Click the cover image above to go to the page for this issue of the magazine, though you can't read the review online. It's a great encouragement to be reviewed so warmly in such a good publication.

Wednesday, July 08, 2009

Bridging the Pond

My Cyclone virtual book tour skips over the Atlantic today to stop in Ojai, California at poet Robert Peake's blog. Thanks to the wonders of Skype and Robert's technical know-how, you can see and hear us discuss the surprises of publication; language; the music of poetry; the importance of the page; and grief and hope. You can also hear me read "Berlin/Berlin/Berlin" and "Pedestrian" from The Ambulance Box.

The whole 35-minute interview is available to view at Robert's post. The lip sync is a bit out in places, but I hope you take as much pleasure in hearing the interview as I took in speaking to him. Alternatively, you could view the five self-contained sections of video if you don't have time to digest it in a oner or simply play the audio of the full chat. Take time to explore Robert's intelligent, sensitive blog too.

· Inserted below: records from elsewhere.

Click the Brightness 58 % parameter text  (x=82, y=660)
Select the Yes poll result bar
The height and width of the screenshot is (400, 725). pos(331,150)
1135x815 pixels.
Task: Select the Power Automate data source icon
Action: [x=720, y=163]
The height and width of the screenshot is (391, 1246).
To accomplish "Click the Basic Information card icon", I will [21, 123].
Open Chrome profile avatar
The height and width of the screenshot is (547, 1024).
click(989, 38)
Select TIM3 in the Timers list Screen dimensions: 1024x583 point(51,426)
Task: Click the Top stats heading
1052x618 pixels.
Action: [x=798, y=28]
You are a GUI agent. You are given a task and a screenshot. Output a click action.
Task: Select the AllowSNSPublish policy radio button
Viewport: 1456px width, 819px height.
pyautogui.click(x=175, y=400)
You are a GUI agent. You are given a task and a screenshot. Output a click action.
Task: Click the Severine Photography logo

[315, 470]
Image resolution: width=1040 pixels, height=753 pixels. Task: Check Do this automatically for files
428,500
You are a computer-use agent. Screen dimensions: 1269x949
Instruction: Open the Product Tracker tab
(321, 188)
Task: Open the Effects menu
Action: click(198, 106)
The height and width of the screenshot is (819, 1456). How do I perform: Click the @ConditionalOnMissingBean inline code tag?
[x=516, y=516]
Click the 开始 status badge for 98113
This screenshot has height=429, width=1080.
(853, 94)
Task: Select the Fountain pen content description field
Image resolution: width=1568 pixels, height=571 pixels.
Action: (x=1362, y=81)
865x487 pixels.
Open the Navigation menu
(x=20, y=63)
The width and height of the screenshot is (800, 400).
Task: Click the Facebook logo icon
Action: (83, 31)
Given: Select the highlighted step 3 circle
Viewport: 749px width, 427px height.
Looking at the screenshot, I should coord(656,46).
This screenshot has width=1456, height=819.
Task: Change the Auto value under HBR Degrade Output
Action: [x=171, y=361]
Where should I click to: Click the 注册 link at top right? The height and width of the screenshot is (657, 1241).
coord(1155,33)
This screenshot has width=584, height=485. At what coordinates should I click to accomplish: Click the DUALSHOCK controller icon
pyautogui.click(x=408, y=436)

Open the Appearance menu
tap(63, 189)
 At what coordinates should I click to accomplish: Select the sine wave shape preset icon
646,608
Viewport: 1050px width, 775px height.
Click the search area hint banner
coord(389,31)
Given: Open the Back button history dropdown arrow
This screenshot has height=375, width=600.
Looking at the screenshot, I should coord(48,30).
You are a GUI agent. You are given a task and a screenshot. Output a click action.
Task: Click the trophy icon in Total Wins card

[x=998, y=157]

Next week, I'm back on virtual home ground when I stop at Kevin Cadwallender's blog.

Thursday, July 02, 2009

"The Night" Today

My choice of classic poem has just gone up on the Scottish Poetry Library's Reading Room site. Click here to read my thoughts on Henry Vaughan's "The Night". Don't omit to browse the growing wealth of previous choices too.

Founded and Boxed

Just back online after my trip to London for the Lemon Monkey reading (a fanstastic evening of which more anon) and a brief computer hiatus enforced by redecorating. All of which leaves me with two tour stops to catch up on.

First of all, on Monday, as Rob Mackenzie and I sped southwards on the not yet renationalised east coast mainline, Ivy Alvarez posted her interview with me on Dumbfoundry. Swing by to read about Biblical imagery and myth, the distancing or solidary effect of using Scots and how much distance I put between myself and the floor when I first saw copies of my book.

Today, I'm at Mark Calder's blog Boxolgies for some political and theological blether. Read my thoughts on language as power and resistance, the necessity of saying the impossible to say, and how I would review my own poetry*.

*Little do you know what you're letting yourself in for when you ask folk for these questions!